Thursday, 20 April 2017

Banff Spoken Word Residency - day 4

Thursday, April 20

10:00 am - 1:00 pm - Workshop 4, Led by Tanya Evanson

Afternoon - Faculty Studios, Individual Meeting - Afua Cooper

6:30 pm - 8:30 pm - Toronto Arts Council Leaders Lab - Panel and Discussion 

Workshop 4, Led by Tanya Evanson

WRITING UNDER THE INFLUENCE - From meditation to spontaneous acts of literature and performance. 

In the initial part of the workshop we did a sufi exercise - a visualisation involving a cube, a horse, a set of ladders, a storm and some flowers. Tanya led us through the meanings behind each part of the visualisation and some fascinating things were revealed!

We then did a group exercise starting with a single sentence that was written on the whiteboard. One by one we suggested a follow-on sentence from the line previously written on the board. We were then asked to write a text starting with a sentence on the whiteboard. Following this we were split into small groups and were asked to choose some sentences from the texts that we had each written and further develop another text which we were then to perform as a group to the rest of the group. This exercise demonstrated how multiple works can be developed from a single starting point.

This workshop ended with an introduction to Sema, the dance of the Mevlevi Whirling Dervishes, whose inspiration comes from Persian philosopher and poet Mevlana Jelaleddin Rumi. 

Individual Meeting - Afua Cooper

Afua and I discussed some of the texts within my publication 'A lot can happen in fifteen minutes'. She spoke about using the words in the sentence to visualise the words on the page, and suggested some poets to research:

Walt Whitman
Pablo Nervuda
Kamau Brathwaite

Afua was really encouraging about my texts and described poems as being stories in a shortened form.

I was advised to submit my work to poetry journals and festivals, and was told about Peterloo Poetry Festival in the UK.

Toronto Arts Council Leaders Lab - Panel and Discussion 

A structured discussion about language, storytelling and collaboration.

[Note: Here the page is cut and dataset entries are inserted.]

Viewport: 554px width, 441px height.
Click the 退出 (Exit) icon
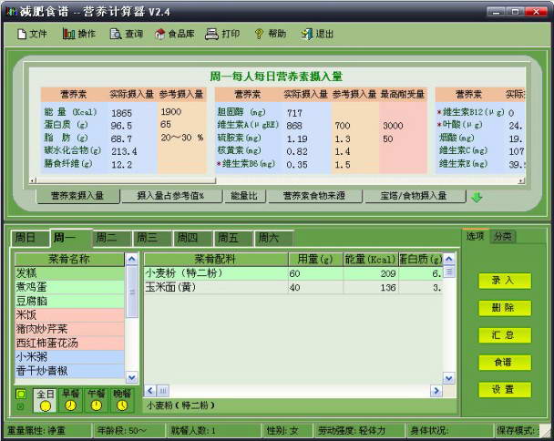[316, 34]
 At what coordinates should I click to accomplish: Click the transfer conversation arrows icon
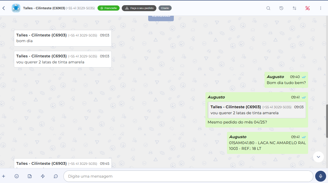[294, 8]
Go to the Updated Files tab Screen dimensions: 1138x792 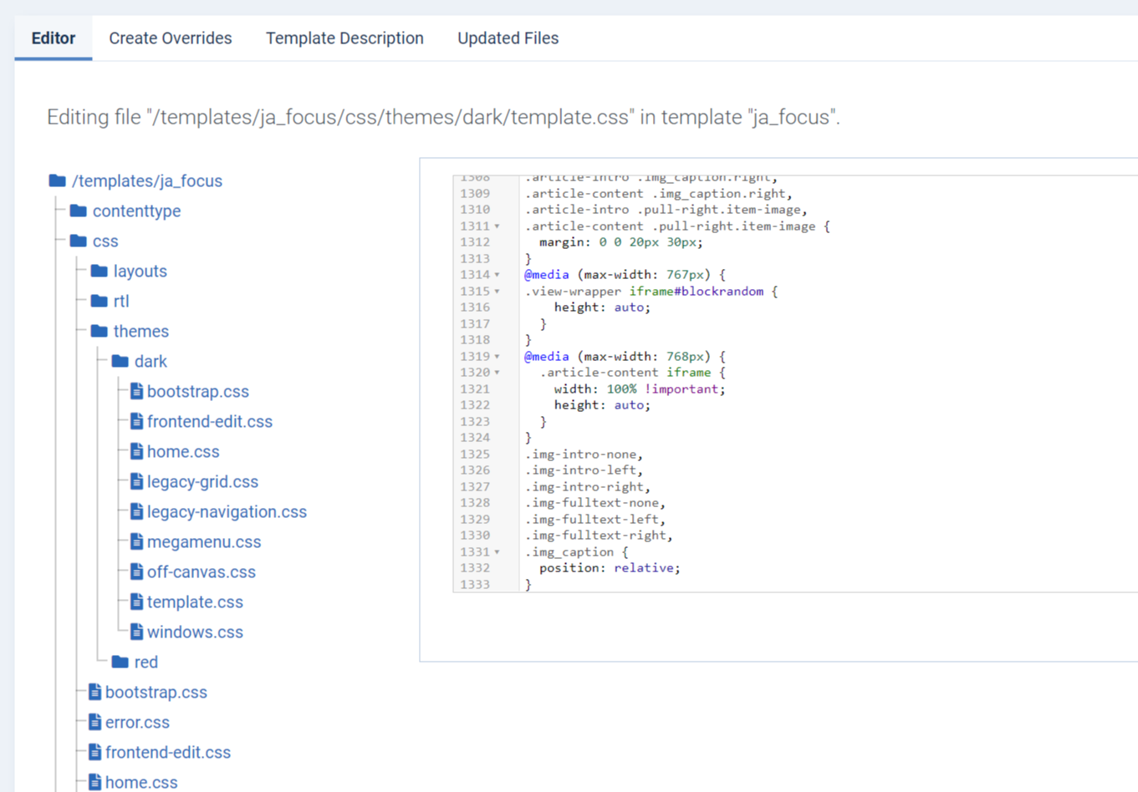click(x=508, y=38)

This panel explored why the language we use matters and how can we be more purposeful and aware of language, how we speak and listen, especially when seeking to better understand different ecosystems. 

Organised by leaders and artists, who are curious about how they can help create space where people feel safe, comfortable, and able to demonstrate vulnerability in service of creating more intimacy, understanding and collaborative opportunities.

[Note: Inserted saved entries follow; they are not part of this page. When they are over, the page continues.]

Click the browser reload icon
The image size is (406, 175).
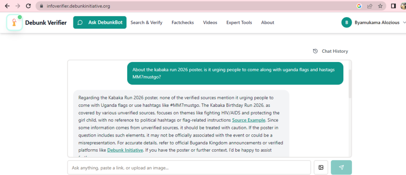28,6
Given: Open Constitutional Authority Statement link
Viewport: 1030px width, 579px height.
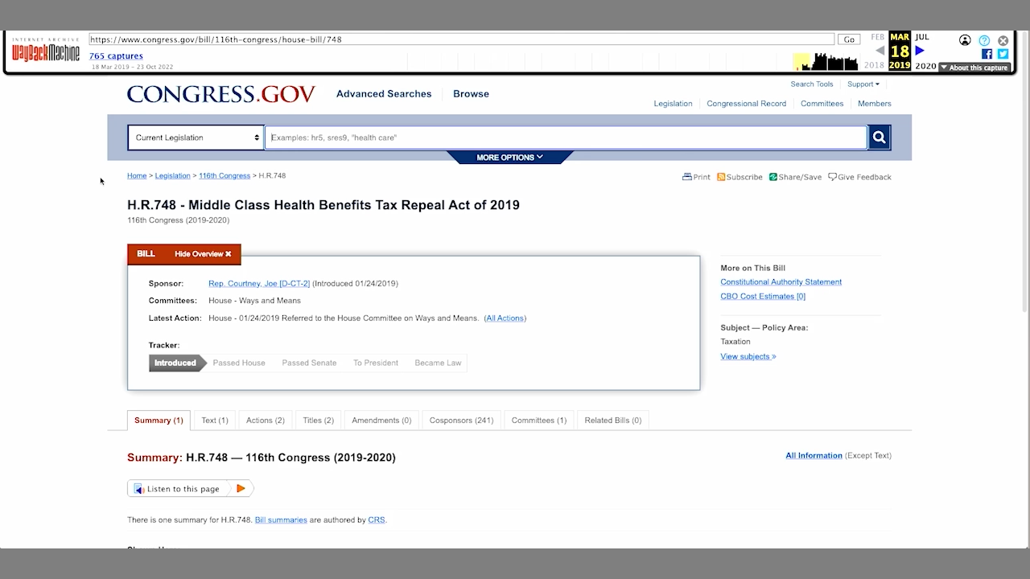Looking at the screenshot, I should [x=781, y=282].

This discussion followed a format called The Long Table.

The Long Table is a dinner party structured by etiquette, where conversation is the only course. The project ingeniously combines theatricality and models for public engagement. It is at once a stylised appropriation and an open-ended, non-hierarchical format for participation. Both of these elements – theatrical craft and political commitment – are mutually supporting in this widely and internationally toured work. The (often-feminised) domestic realm here becomes a stage for public thought.

The components are simple: the long table; chairs; a paper tablecloth; pens with which to make comments, to draw, or to scribble ideas. The final, and necessary, component is an etiquette sheet. This list of rules for engagement lays the groundwork for talk that is structured in its participatory aspect without being limited in content or access. The rules, or perhaps helpful hints, include items like ‘There can be silence’, ‘There might be awkwardness’ and ‘There can always be laughter’. The Long Table acknowledges the sometimes uncomfortable side of both private exchange and public engagement, while celebrating the potential for new forms of knowledge-making and -sharing.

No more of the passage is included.